DOCUMENT EXCERPT →
· · · · ·

The heart’s answer is that liberalism’s peak aesthetic is when Bob Dylan went electric—do you know this reference, even? This was like the most important moment ever, in the world. He played “Maggie’s Farm”: “I ain’t gonna work on Maggie’s Farm no more”—a song of liberty and pluralism. And he also sang “Like a Rolling Stone,” converting the state of rootlessness and of separation and exclusion into a song of freedom, a new national anthem. “How does it feel to be on your own / With no direction home, like a complete unknown? / Like a rolling stone”—sung with joy and celebration. When he was booed in England for not doing folk music, he said to his band, and it’s recorded on tape, “Play It Fucking Loud.” That’s a liberal aesthetic. That’s liberalism’s Riefenstahl.
I can go along with those ideas. I would add The Clash's Complete Control. But what of the effects of capitalism in centralizing the arts? Maggie's Farm may have had that in mind, too. We have more people creating, more things being written than ever before, but they are all subjected to the rule of the algorithm.
But the essential idea feels too right. Pluralism need not mean tribalism. In The Rebel, Albert Camus distinguished between unity (good) and totality (bad). Tribalism that communicates between tribes creates a pluralism; tribes that do not communicate lead to a social/political Manicheanism. The former promotes growth, the other dies shivering in a dark bunker.
I disagree with mandating beauty. Where I prefer Shakespeare, someone else might prefer Edward Albee. If I mandate Shakespeare, have I not imposed upon the Albee fans? Or vice versa.
But mandating beauty seems too much like mandating religion. Nothing has crippled religion more than mandating a state faith. A legal standard of beauty would be stultifying; I can imagine it dulling any sense of beauty in people.
Becca Rothfeld: I guess the original way you were posing the question made me think that it’s about the relationship between the content of policy and the aesthetic results of policy. And I think that the right-wing has no problem answering, Yeah, we should mandate beauty. We should mandate, like, neocolonial architecture and bad lip filler or whatever. I have strong disagreements with them about what they think is beautiful, but they don’t have a problem with that. A liberal obviously would have a problem with that. You can’t mandate beauty for various reasons, even if justice permitted it, it doesn’t seem like it would be effective. But what I think you can do is have policies that at least permit the pursuit of beauty. Another thing that you can do that Trilling gestures at in various ways, is have policies that are founded on an anthropology that, in turn, is the basis of good art production. What I mean by this is that one of Trilling’s criticisms of what he calls bureaucratic liberalism—what we would call technocratic liberalism—is that it has a really impoverished account of what people are like. He really likes Freud, not necessarily because he thinks that Freud is even correct, but because he thinks that Freud provides us with the resources to create better novels and such. And so I think that you could at least be careful to sort of write policy in a way that doesn’t assume an impoverished anthropology.

· · · · ·

MATERIAL SUPPLIED →
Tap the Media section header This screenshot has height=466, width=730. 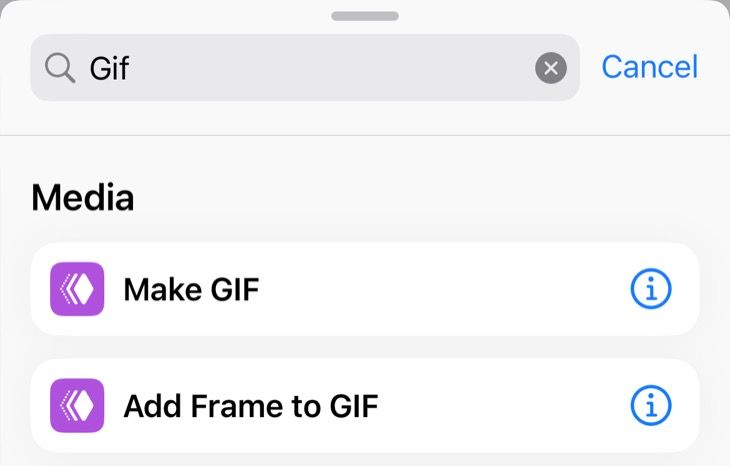coord(83,198)
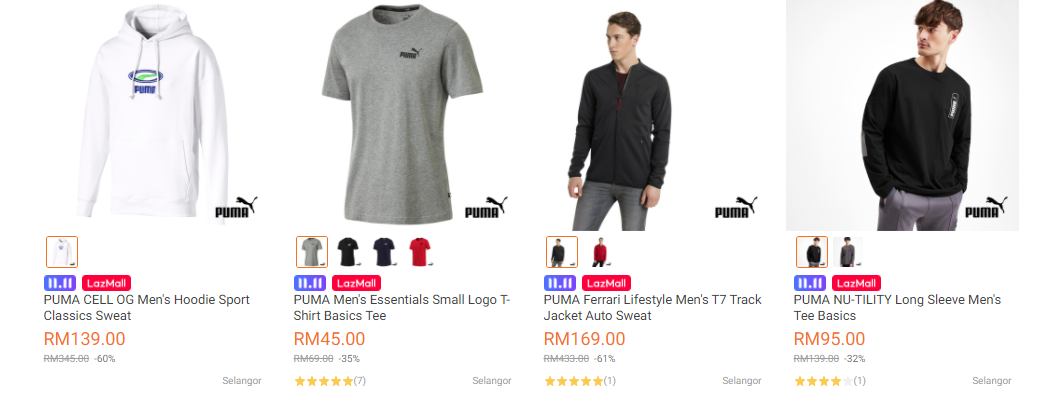Click the 11.11 badge on CELL OG Hoodie

pyautogui.click(x=60, y=283)
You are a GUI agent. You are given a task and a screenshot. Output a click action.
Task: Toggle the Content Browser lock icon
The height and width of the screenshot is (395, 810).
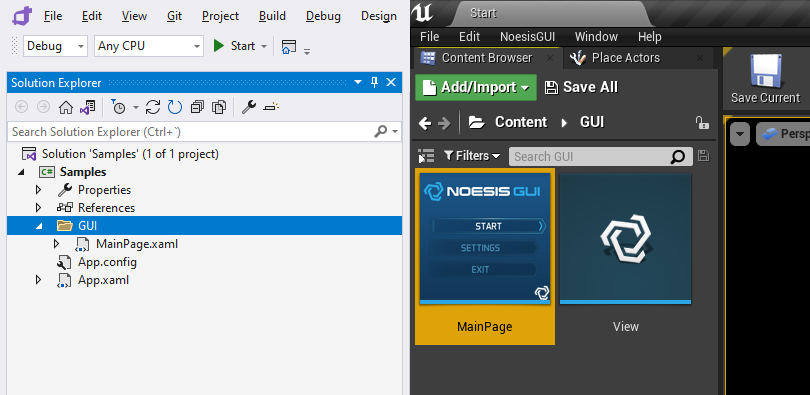tap(701, 122)
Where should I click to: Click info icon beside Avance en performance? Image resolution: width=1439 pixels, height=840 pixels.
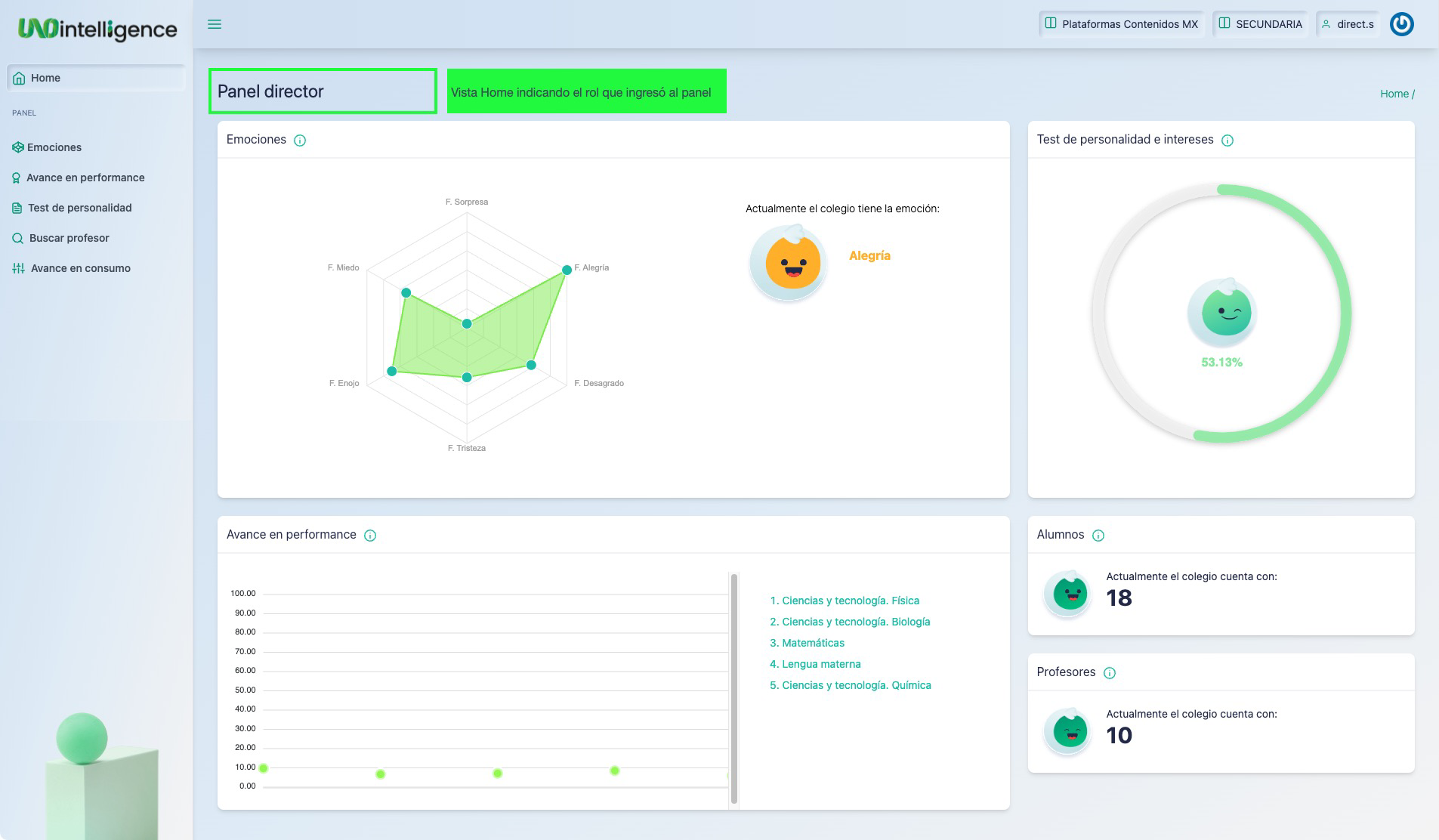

· · · · ·

WHAT YOU NEED TO DO →
Rewrite the part of the discussion on liberalism and beauty starting at "But the essential" and ending at "beauty in people.", changing "Shakespeare" to "Marlowe".

THE COMPLETED TASK →
But the essential idea feels too right. Pluralism need not mean tribalism. In The Rebel, Albert Camus distinguished between unity (good) and totality (bad). Tribalism that communicates between tribes creates a pluralism; tribes that do not communicate lead to a social/political Manicheanism. The former promotes growth, the other dies shivering in a dark bunker.
I disagree with mandating beauty. Where I prefer Marlowe, someone else might prefer Edward Albee. If I mandate Marlowe, have I not imposed upon the Albee fans? Or vice versa.
But mandating beauty seems too much like mandating religion. Nothing has crippled religion more than mandating a state faith. A legal standard of beauty would be stultifying; I can imagine it dulling any sense of beauty in people.